(Extracted data entries)
++++++

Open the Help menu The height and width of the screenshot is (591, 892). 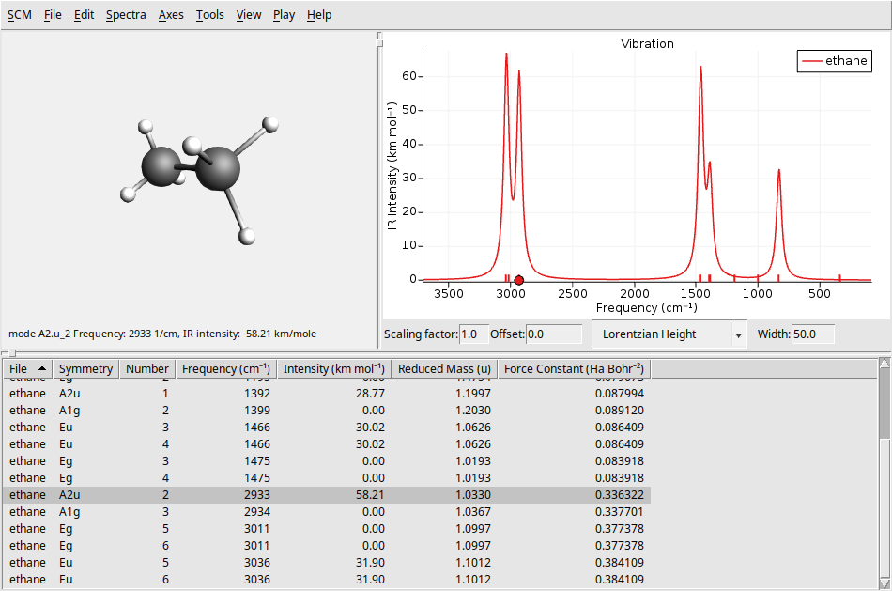click(x=318, y=14)
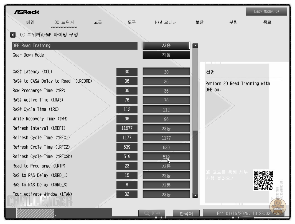Open Refresh Interval (tREFI) auto dropdown

(166, 128)
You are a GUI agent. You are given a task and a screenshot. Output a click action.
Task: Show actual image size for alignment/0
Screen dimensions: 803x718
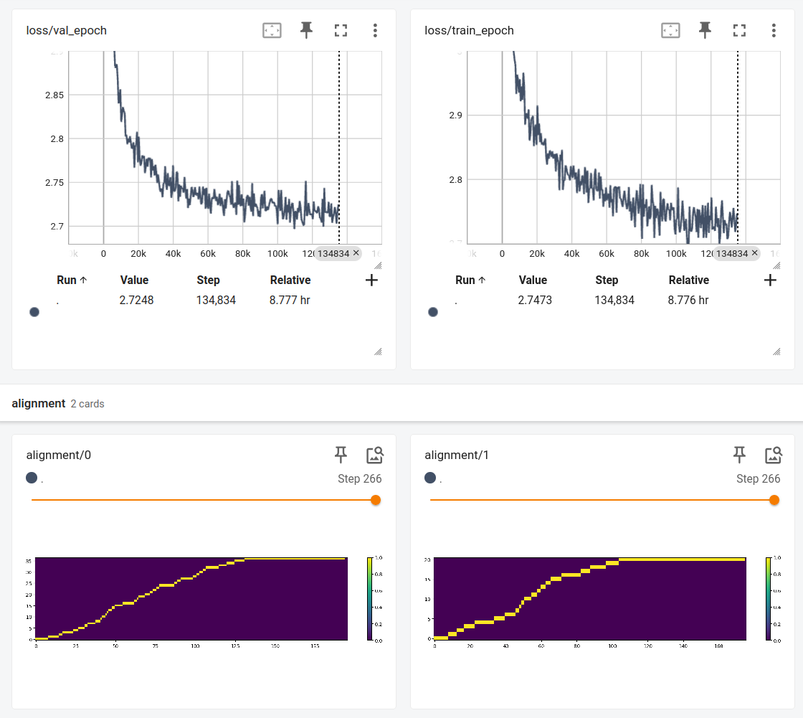(374, 455)
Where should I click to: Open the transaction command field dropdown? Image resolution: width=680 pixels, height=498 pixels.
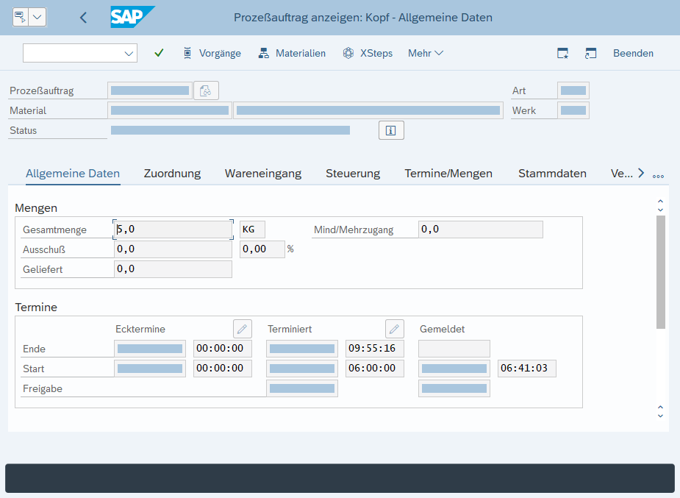tap(129, 53)
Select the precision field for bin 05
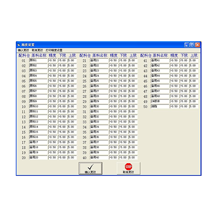The height and width of the screenshot is (217, 217). 52,81
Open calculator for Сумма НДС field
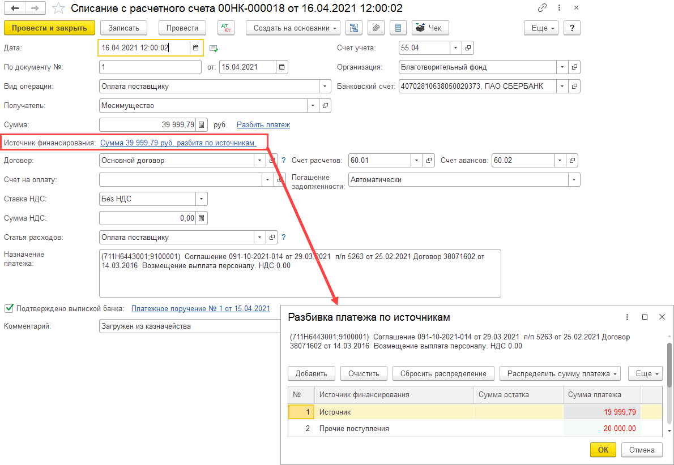This screenshot has height=465, width=674. pyautogui.click(x=202, y=218)
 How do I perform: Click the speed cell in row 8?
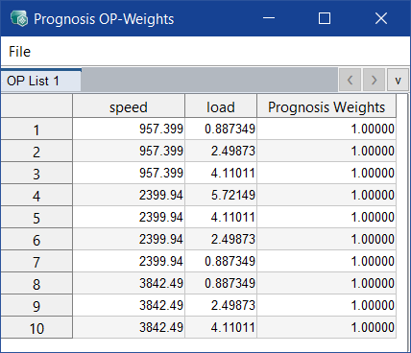click(x=129, y=283)
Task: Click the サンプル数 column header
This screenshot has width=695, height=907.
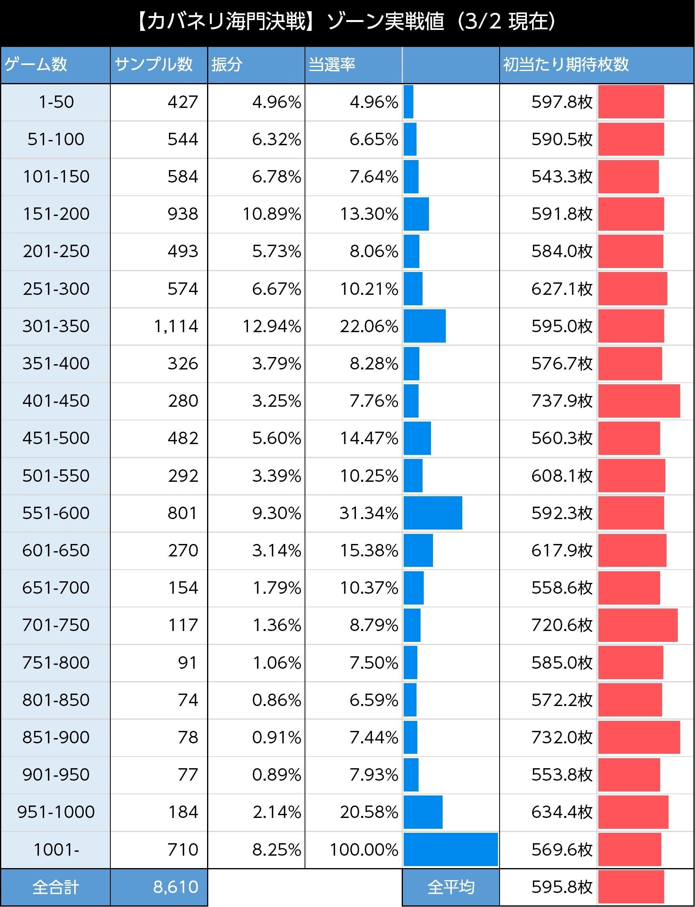Action: [x=153, y=65]
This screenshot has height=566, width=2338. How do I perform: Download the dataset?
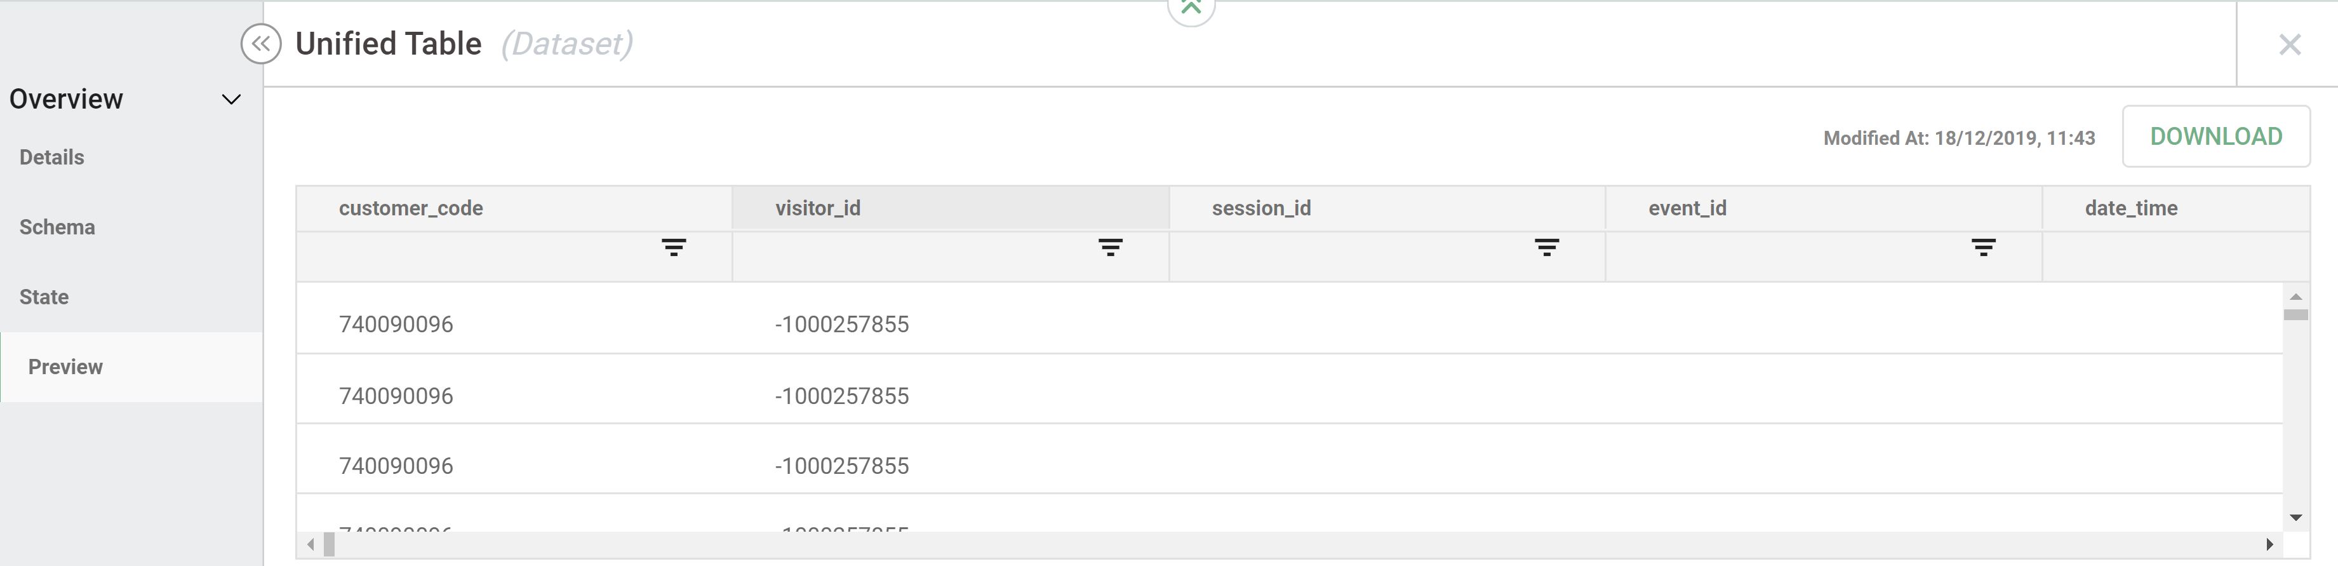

++++++

▸ **Work instruction**: When you reach the line containing "You are a GUI" in the entries above, please retype it and each line after it through the last one, exactly, without the pictures.

▸ **Written solution**:
You are a GUI agent. You are given a task and a screenshot. Output a click action.
Task: Show actual image size for alignment/0
Screen dimensions: 803x718
(374, 455)
Where should I click to: Open the transaction command field dropdown? Image resolution: width=680 pixels, height=498 pixels.
tap(129, 53)
Select the precision field for bin 05
The height and width of the screenshot is (217, 217). 52,81
Open calculator for Сумма НДС field
This screenshot has height=465, width=674. pyautogui.click(x=202, y=218)
 How do I perform: Click the speed cell in row 8?
click(x=129, y=283)
Task: Click the サンプル数 column header
This screenshot has width=695, height=907.
Action: [x=153, y=65]
This screenshot has height=566, width=2338. How do I perform: Download the dataset?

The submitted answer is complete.